[llvm-dev] Memory sanitizer porting

vit9696 via llvm-dev llvm-dev at lists.llvm.org
Thu Feb 22 06:38:15 PST 2018


Hello,

I am currently porting memory sanitizer to a custom platform, and discovered some strange things in the existing implementation.

1. clang/llvm currently hardcode the list of supported platforms and disallow the use of a standalone msan implementation.
I suppose the solution here is to submit a patch similar to https://reviews.llvm.org/D18865 <https://reviews.llvm.org/D18865>, which will provide the necessary arguments to configure the layout.
I have it ready here. Will this approach be fine for the llvm dev team, and may I post it for the review then?

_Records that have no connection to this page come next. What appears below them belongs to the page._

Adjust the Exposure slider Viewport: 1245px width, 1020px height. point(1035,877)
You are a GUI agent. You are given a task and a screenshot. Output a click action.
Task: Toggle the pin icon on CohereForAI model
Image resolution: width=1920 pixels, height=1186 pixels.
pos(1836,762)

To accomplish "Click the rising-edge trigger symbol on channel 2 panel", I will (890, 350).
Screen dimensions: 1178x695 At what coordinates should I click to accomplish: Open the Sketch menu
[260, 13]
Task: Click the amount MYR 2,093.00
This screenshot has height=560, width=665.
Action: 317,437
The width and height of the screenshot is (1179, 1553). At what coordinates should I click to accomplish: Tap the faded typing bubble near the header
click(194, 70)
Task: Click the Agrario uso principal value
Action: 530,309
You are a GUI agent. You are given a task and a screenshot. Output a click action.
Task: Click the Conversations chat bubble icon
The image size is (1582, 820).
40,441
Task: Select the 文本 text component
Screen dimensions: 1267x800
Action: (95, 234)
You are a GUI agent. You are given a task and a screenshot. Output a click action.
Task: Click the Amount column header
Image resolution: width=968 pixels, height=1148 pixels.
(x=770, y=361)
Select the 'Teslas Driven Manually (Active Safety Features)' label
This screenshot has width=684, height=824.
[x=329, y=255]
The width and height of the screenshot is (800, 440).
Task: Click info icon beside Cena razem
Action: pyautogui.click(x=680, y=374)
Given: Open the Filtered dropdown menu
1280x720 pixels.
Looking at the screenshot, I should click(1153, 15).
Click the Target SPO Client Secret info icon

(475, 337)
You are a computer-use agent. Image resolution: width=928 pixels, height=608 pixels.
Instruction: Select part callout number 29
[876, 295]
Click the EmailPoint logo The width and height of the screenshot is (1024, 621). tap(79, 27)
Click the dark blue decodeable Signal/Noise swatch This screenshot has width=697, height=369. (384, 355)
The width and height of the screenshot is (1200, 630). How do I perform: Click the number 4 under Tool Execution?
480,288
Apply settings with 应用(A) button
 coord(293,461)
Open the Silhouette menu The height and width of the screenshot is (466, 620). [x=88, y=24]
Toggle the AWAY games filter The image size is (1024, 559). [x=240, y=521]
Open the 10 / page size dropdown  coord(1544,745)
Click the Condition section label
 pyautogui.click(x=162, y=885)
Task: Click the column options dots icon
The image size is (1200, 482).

2. There exists a concept of -fsanitize-blacklist argument, which is supposed to exclude source locations from being instrumented by the sanitizers.
Normally this works without issues, but I discovered that you cannot compile compiler-rt msan implementation with -fsanitize=memory even if the whole location is blacklisted (that much I can confirm from the invocations of CodeGenModule::isInSanitizerBlacklist function).
What happens is that for some reason memory sanitizer:
— still tries to partially instrument the blacklisted code;
— does not check whether its global memory storage variables are already defined.
The second issue, present in MemorySanitizer::initializeCallbacks, adds a second copy of storage global variables when compiling msan.cc (e.g. __emutls_v.__msan_retval_tls.63, __emutls_v.__msan_param_tls.65), and this results in an undefined reference during the linkage.

Here the question is what was initially intended to be done. I know that compiling blacklisted asan runtime code with -fsanitize=address is just fine, and this is what Apple actually does in XNU KASAN implementation.
I kind of expected it to be the right way to do for msan as well, is this just a bug? If it is not, should I compile msan runtime without -fsanitize=memory in this case, and in fact asan runtime too?

3. Other than that, I see that memory sanitizer is currently implemented only for 64-bit platforms. While I am aware of the issues behind requiring a lot of memory to use msan, are there any other issues for not supporting 32-bit?